• TASK TO CARRY OUT: Quote exactly, and only, the lines of the material below from the line with "Screen dimensions: 1024x570" through the line with "Click the AUSLOGGEN link".

[SUPPLIED DATA — start]

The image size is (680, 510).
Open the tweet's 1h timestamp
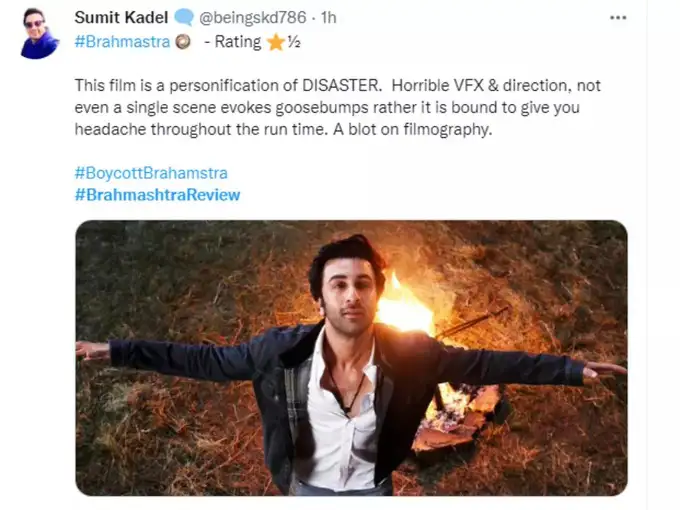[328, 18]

[SUPPLIED DATA — finish]
[SUPPLIED DATA — start]

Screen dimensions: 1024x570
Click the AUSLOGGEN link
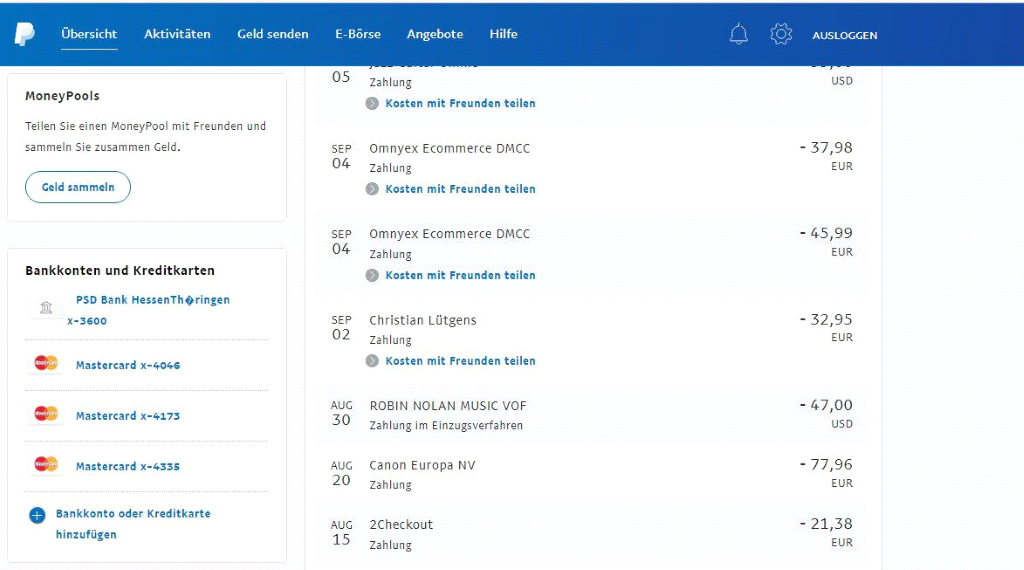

[SUPPLIED DATA — finish]
[SUPPLIED DATA — start]

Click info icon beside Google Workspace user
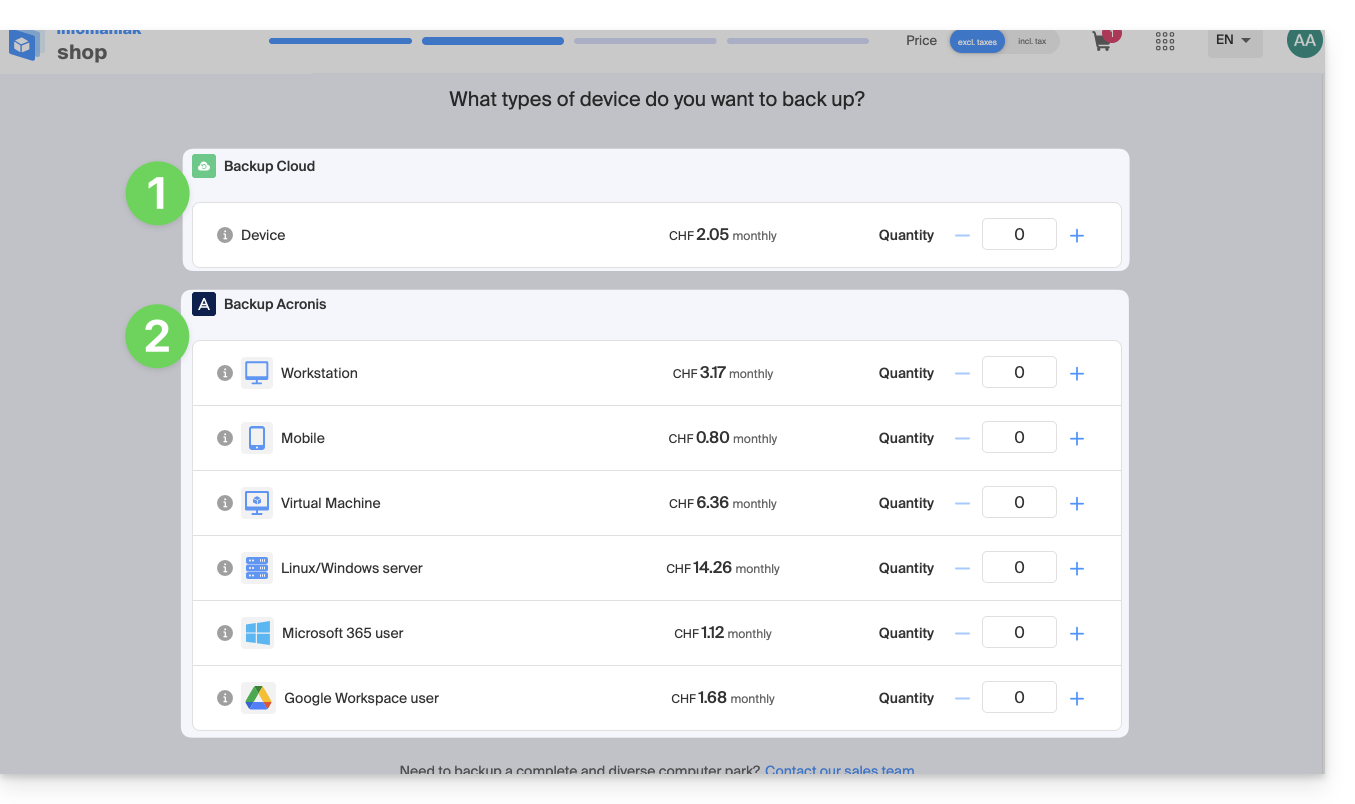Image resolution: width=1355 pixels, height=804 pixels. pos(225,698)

[SUPPLIED DATA — finish]

• ANSWER:
Screen dimensions: 1024x570
Click the AUSLOGGEN link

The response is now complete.